Scientists find a cause of most common type of pancreatic cancer

In a new study, researchers have confirmed a protein as an oncogene responsible for the most common form of pancreatic cancer known as pancreatic ductal adenocarcinoma (PDAC).

The study validated ubiquitin specific protease 21 (UPS21) as a frequently amplified gene and a potential treatment target.

The research was done by a team at the University of Texas MD Anderson Cancer Center.

According to the team, The USP family is the largest group of enzymes known as cysteine proteases, which play an important role in tumor development and cancer stem cell biology.

The genomic analysis identified frequent amplification of USP21 in PDAC.

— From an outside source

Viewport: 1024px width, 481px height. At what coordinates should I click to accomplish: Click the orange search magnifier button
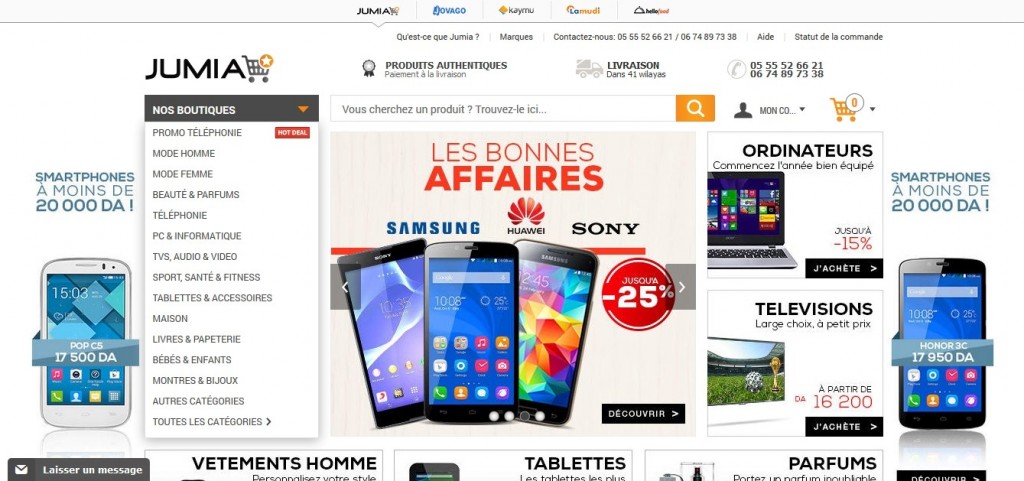(x=695, y=108)
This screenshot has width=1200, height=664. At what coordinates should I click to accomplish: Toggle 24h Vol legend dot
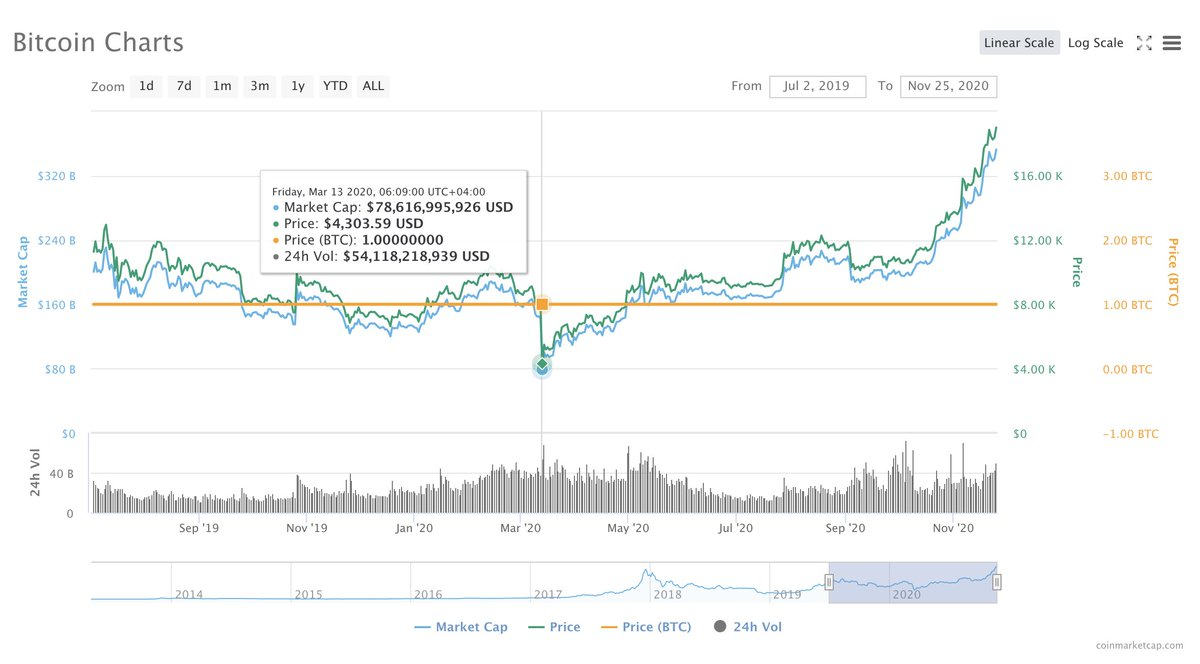[720, 627]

This overexpression correlated with cancer progression in PDAC patient samples drove the malignant transformation of human pancreas cells and promoted mouse tumor growth.

In the study, the researchers also found that depletion of USP21 impairs pancreatic tumor growth, achieved through USP21’s ability to deubiquitinate and stabilize TCF7, a transcription factor that promotes cancer cell stemness.

Protein ubiquitination is one of the most common post-translational modifications and can affect protein function in several ways, including protein stability regulation.

The findings are important, given that current therapeutic options are ineffective in PDAC.

Previous genomic profiling of PDAC has provided a comprehensive atlas of recurrent genetic aberrations that promote PDAC tumorigenesis.

The team says these genetic events include known oncogenes and tumor suppressor genes, as well as numerous novel genetic aberrations.

Moreover, the classification of PDAC based on molecular signatures suggests the existence of distinct potential oncogenic drivers for different PDAC subtypes.

The team will explore newly characterized genetic alterations in PDAC with the goal of identifying and understanding new oncogenes that may develop new treatments for PDAC.

One author of the study is Ronald DePinho, M.D., professor of Cancer Biology.

The study is published in Genes & Development.